最高裁がようやく日本の恥部にメスを入れた。
結婚していない男女の間に生まれた非嫡出子(婚外子)の遺産相続分を嫡出子の半分と定めた民法の規定が、法の下の平等を保障した憲法に違反するとようやく判断した。
それまでに在ったケースも1995年での判決を「前例」として「権威ある人達」は勇気ある決断をしなかった。
つまり、社会的に日本はあまり変わらないが、世界が変わり始めたということだ。
裁判にかかわった両者のコメントが興味深い。
家族側は「私たちは介護などの苦労をしたのに、彼らはしていない。にもかかわらず半分も持って行くなんて。」と語る。
そして、家族とされなかった子供は「半分の人生が始めてひとつと認められた」という。
そもそも、遺産が大きければこの件は金の問題が強調される。
でも、この判決はもっと大きな意味を持っていることに法的な家族側は気がついていない。
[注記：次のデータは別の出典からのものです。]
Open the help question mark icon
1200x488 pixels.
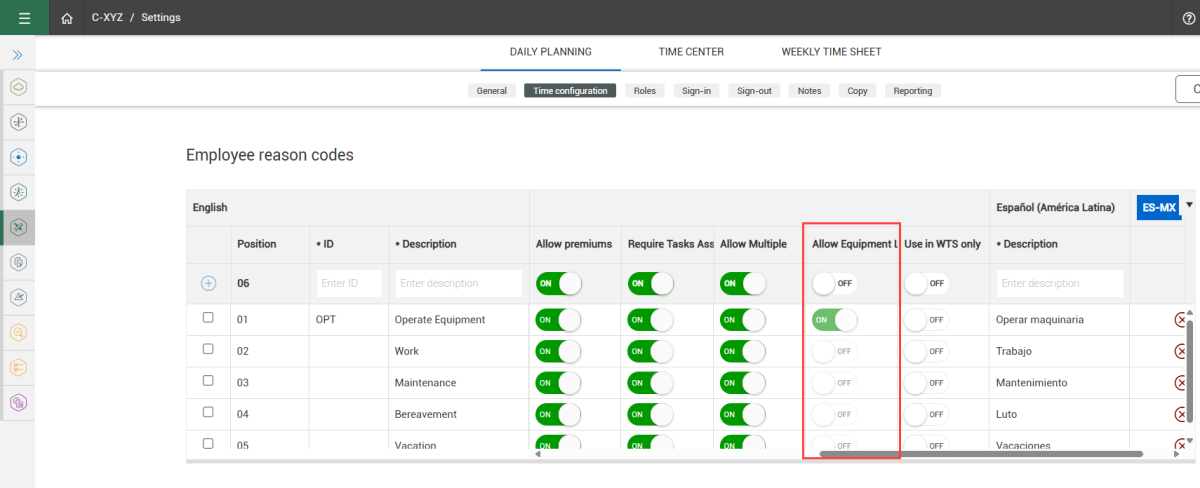click(x=1188, y=18)
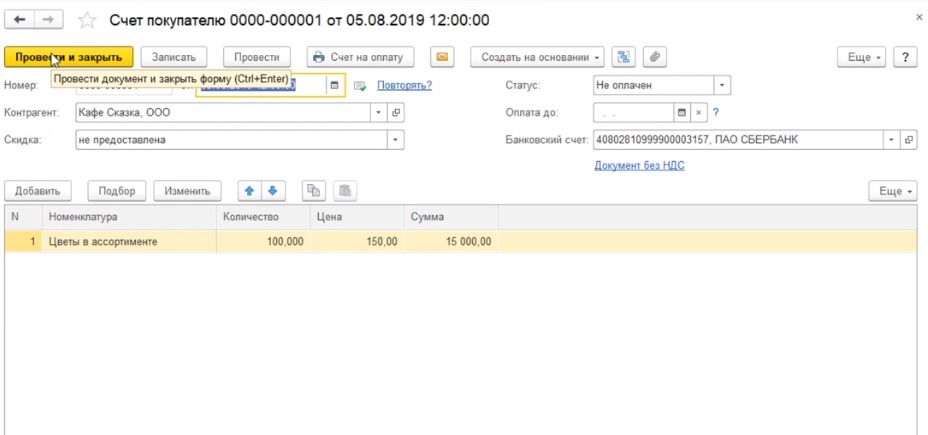The width and height of the screenshot is (928, 435).
Task: Click the envelope email icon in toolbar
Action: click(x=443, y=57)
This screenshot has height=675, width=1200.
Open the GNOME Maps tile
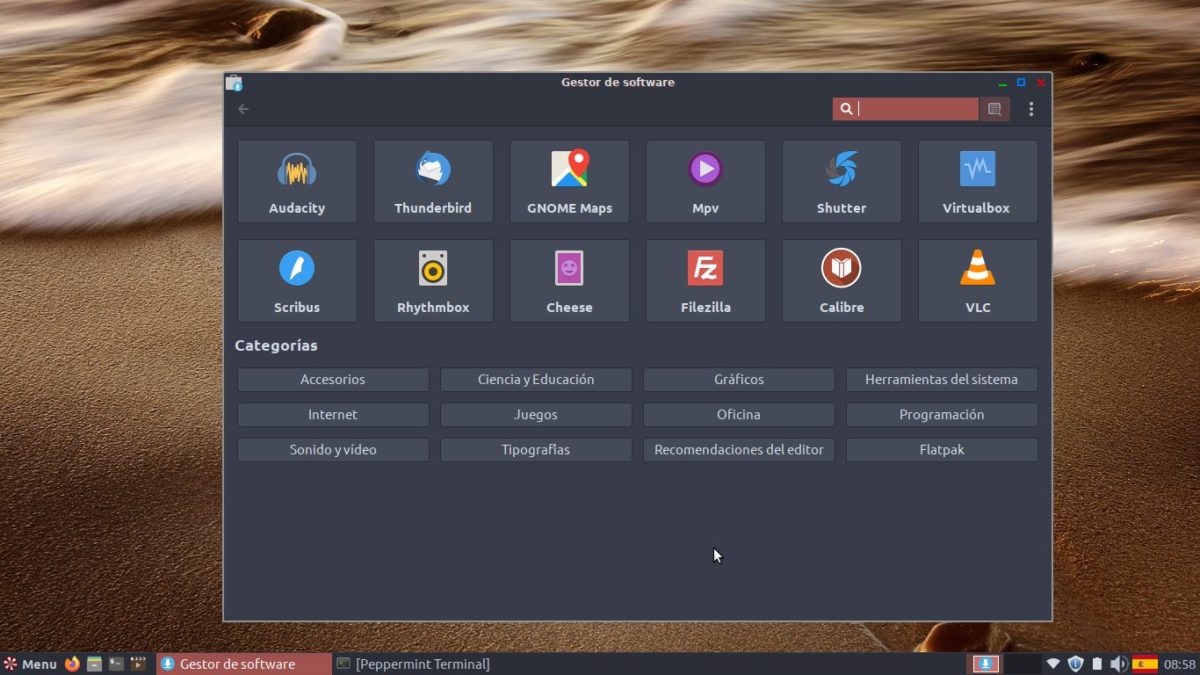569,181
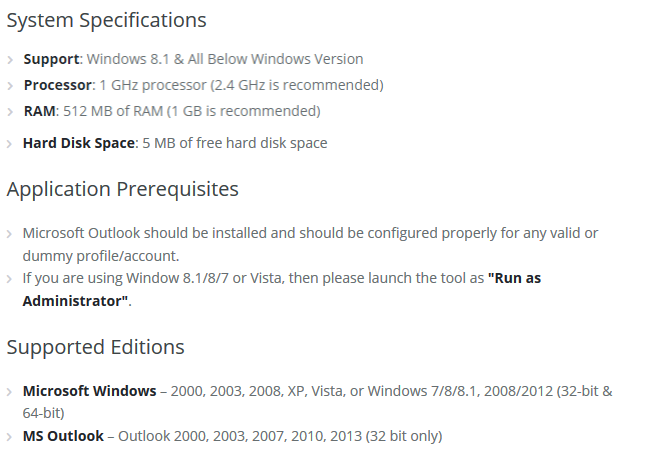Click the chevron bullet beside Microsoft Windows
Viewport: 649px width, 457px height.
[x=10, y=392]
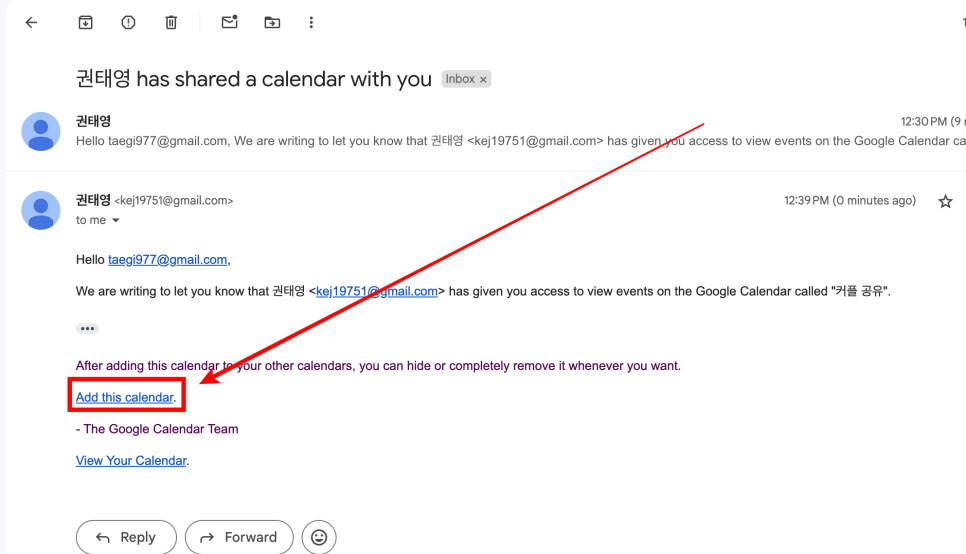The height and width of the screenshot is (554, 966).
Task: Open the 'View Your Calendar' link
Action: pyautogui.click(x=131, y=461)
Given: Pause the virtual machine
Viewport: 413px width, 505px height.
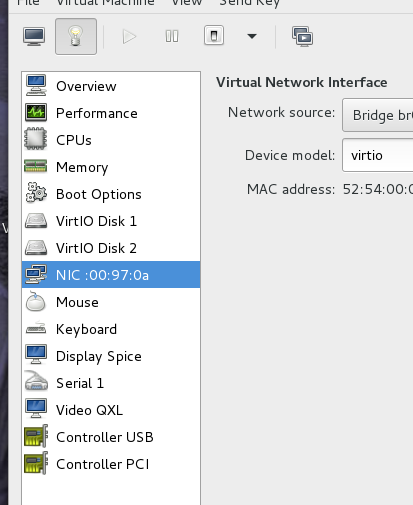Looking at the screenshot, I should pos(172,36).
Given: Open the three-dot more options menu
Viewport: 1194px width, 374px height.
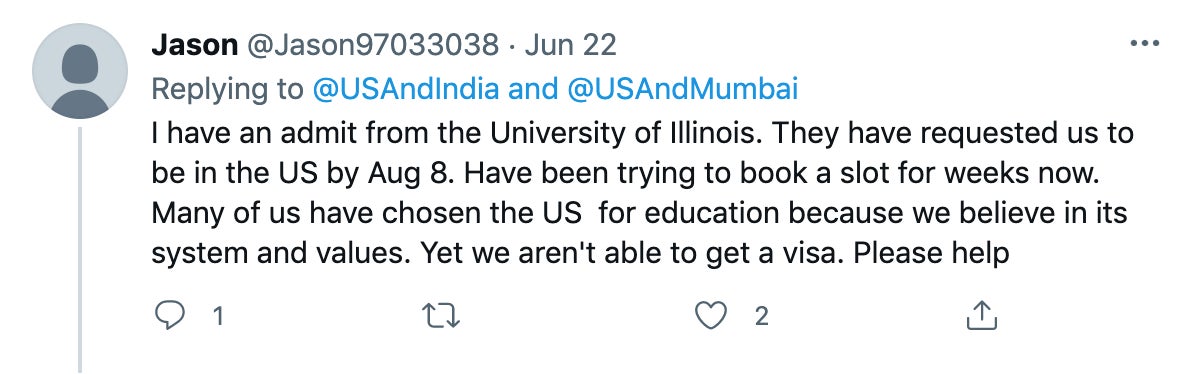Looking at the screenshot, I should click(1145, 45).
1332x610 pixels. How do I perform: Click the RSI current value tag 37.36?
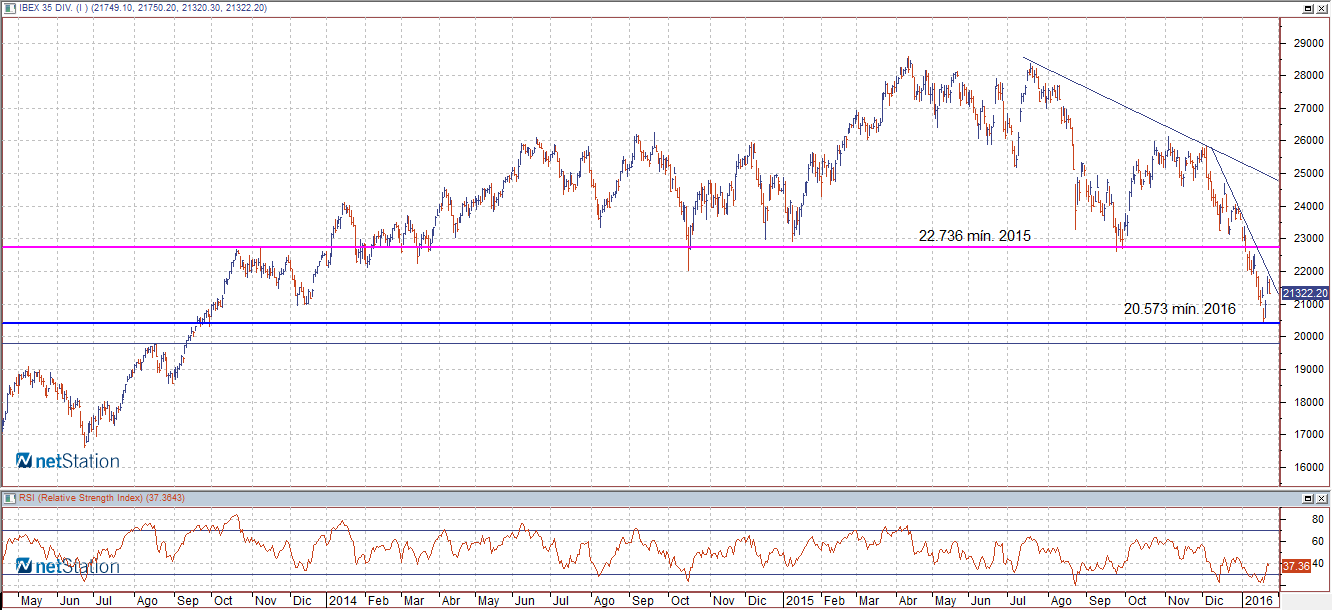tap(1295, 566)
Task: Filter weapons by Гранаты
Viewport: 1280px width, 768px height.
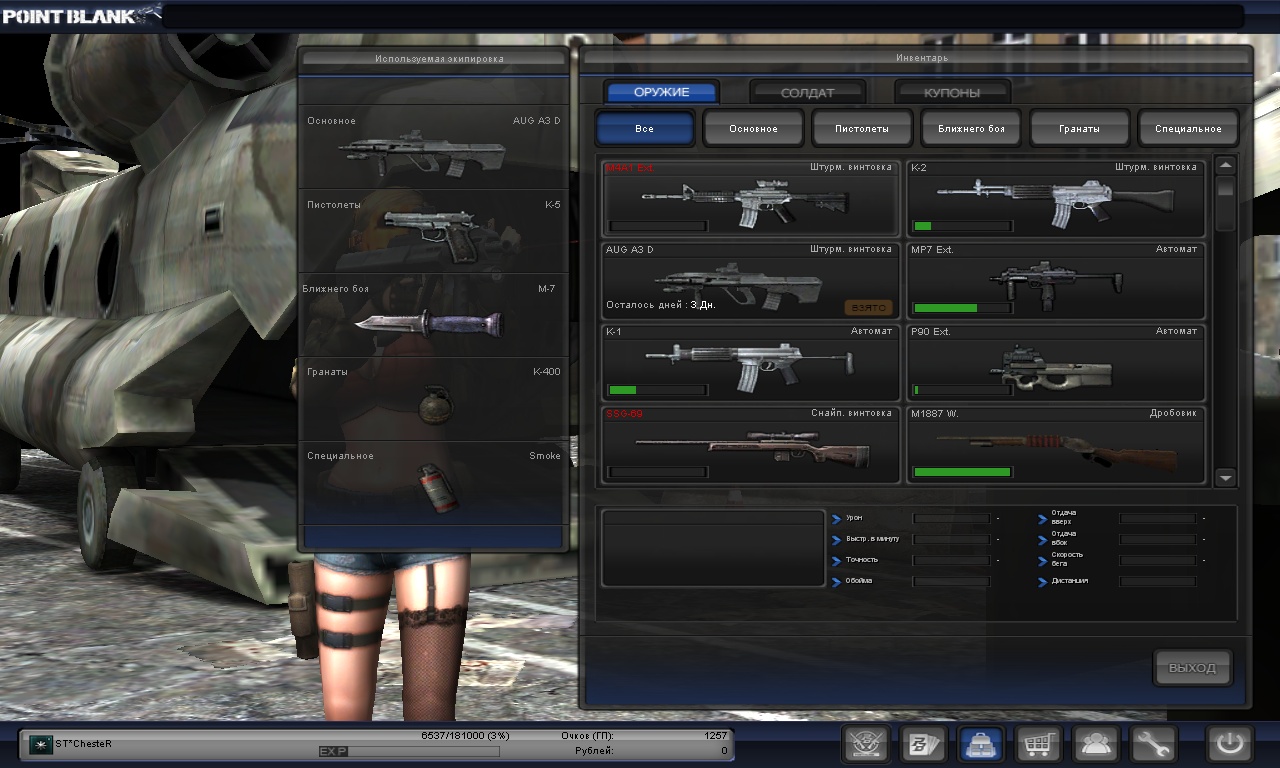Action: (1079, 129)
人が生まれに寄って差別しないことを、ようやく日本は「選択」したのだ。
人が愛し合って子供ができる。
その後、親がどんな関係であっても事実は変わらない。
彼らが親であり、その子供であることに。
製造物責任法を持ち出す訳ではないけれど、できた「命」に違いなどない。
人が「違い」を作るのだ。
それで優越感を感じるのなら、日本国憲法をもう一度読んだ方がいい。
この裁判のために、闘った人達を尊敬する。
スタートはいつも、勇気のある人達の行動の結果だ。